○原村防災・減災のむらづくり条例
令和7年3月18日
条例第1号
目次
第1章 総則(第1条―第3条)
第2章 自助の取組(第4条―第5条)
第3章 共助の取組(第6条―第8条)
第4章 公助の取組(第9条―第19条)
第5章 雑則(第20条)
附則
第1章 総則
(目的)
第1条 この条例は、災害から住民の生命、身体及び財産を守るための基本的理念を定めるとともに、住民、事業者、自主防災組織及び村の責務や役割を明確にすることにより、地域のつながりを大切にした、安全で安心して暮らせるむらづくりの実現を目指すことを目的とする。
(1) 災害 暴風、竜巻、豪雨、豪雪、洪水、崖崩れ、土石流、地震、噴火、地滑りその他の異常な自然現象又は大規模な火事若しくは爆発その他大規模な事故により生ずる被害をいう。
(2) 防災・減災 災害を未然に防止し、災害が発生した場合における被害の拡大を防ぎ、被害を最小限にとどめることをいう。
(3) 住民 村内に居住する者又は村外からの通勤者、通学者等村内における滞在者をいう。
(4) 事業者 村内で事業を営む個人又は法人をいう。
(5) 自主防災組織 行政区(以下「区等」という。)又は事業所等を単位とし、自らの地域や職場を守るため、日頃から地域住民とともに防災・減災活動に取り組む組織をいう。
(6) 避難行動要支援者 高齢者、障がい者、乳幼児その他の特に配慮を要する者のうち、災害が発生した場合や災害が発生するおそれがある場合に自らの避難することが困難な者であって、その円滑かつ迅速な避難の確保を図るため特に支援を要する者をいう。
(7) 避難支援等関係者 消防、警察、自主防災組織、民生児童委員、社会福祉協議会その他避難行動要支援者の避難支援等の実施に携わる者をいう。

_提示データ_
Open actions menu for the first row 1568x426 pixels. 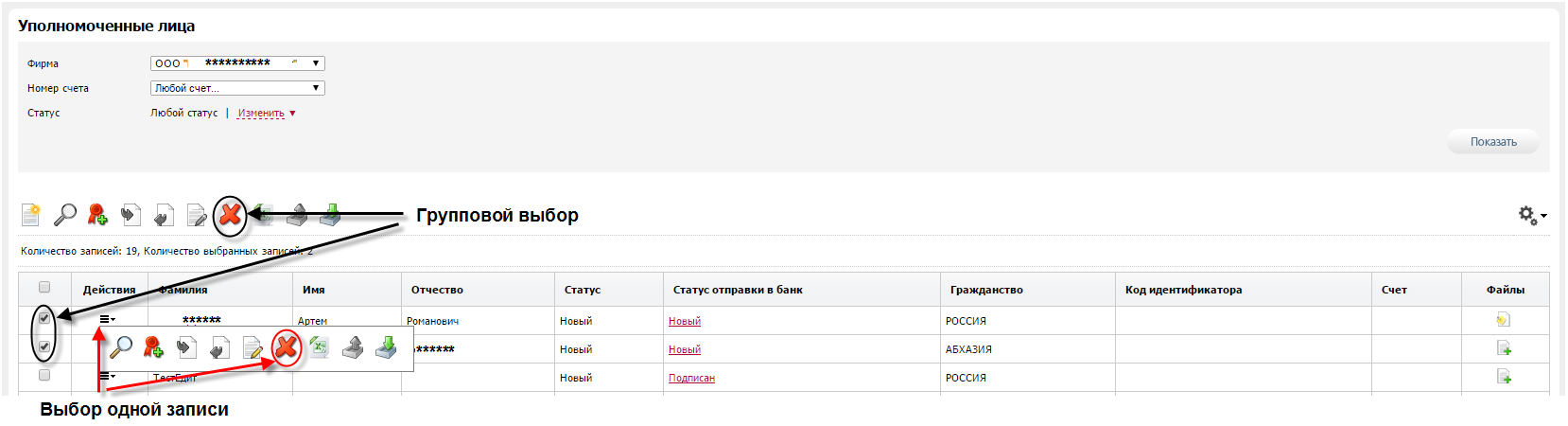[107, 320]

==

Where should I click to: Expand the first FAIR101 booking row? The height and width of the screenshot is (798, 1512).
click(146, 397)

_指示_
A. 条例の抜粋のうち、「第2章 自助の取組(第4条―第5条)」から始めて「(2) 防災・減災 災害を未然に防止し、災害が発生した場合における被害の拡大を防ぎ、被害を最小限にとどめることをいう。」まで続く部分を、一字も変えずに引用せよ。
B. 条例の抜粋では、「事業者」はどのような者と定義されているか。
一覧は条例の抜粋とは別の出典から取ったものである。

_回答_
A.
第2章 自助の取組(第4条―第5条)
第3章 共助の取組(第6条―第8条)
第4章 公助の取組(第9条―第19条)
第5章 雑則(第20条)
附則
第1章 総則
(目的)
第1条 この条例は、災害から住民の生命、身体及び財産を守るための基本的理念を定めるとともに、住民、事業者、自主防災組織及び村の責務や役割を明確にすることにより、地域のつながりを大切にした、安全で安心して暮らせるむらづくりの実現を目指すことを目的とする。
(1) 災害 暴風、竜巻、豪雨、豪雪、洪水、崖崩れ、土石流、地震、噴火、地滑りその他の異常な自然現象又は大規模な火事若しくは爆発その他大規模な事故により生ずる被害をいう。
(2) 防災・減災 災害を未然に防止し、災害が発生した場合における被害の拡大を防ぎ、被害を最小限にとどめることをいう。

B. 村内で事業を営む個人又は法人。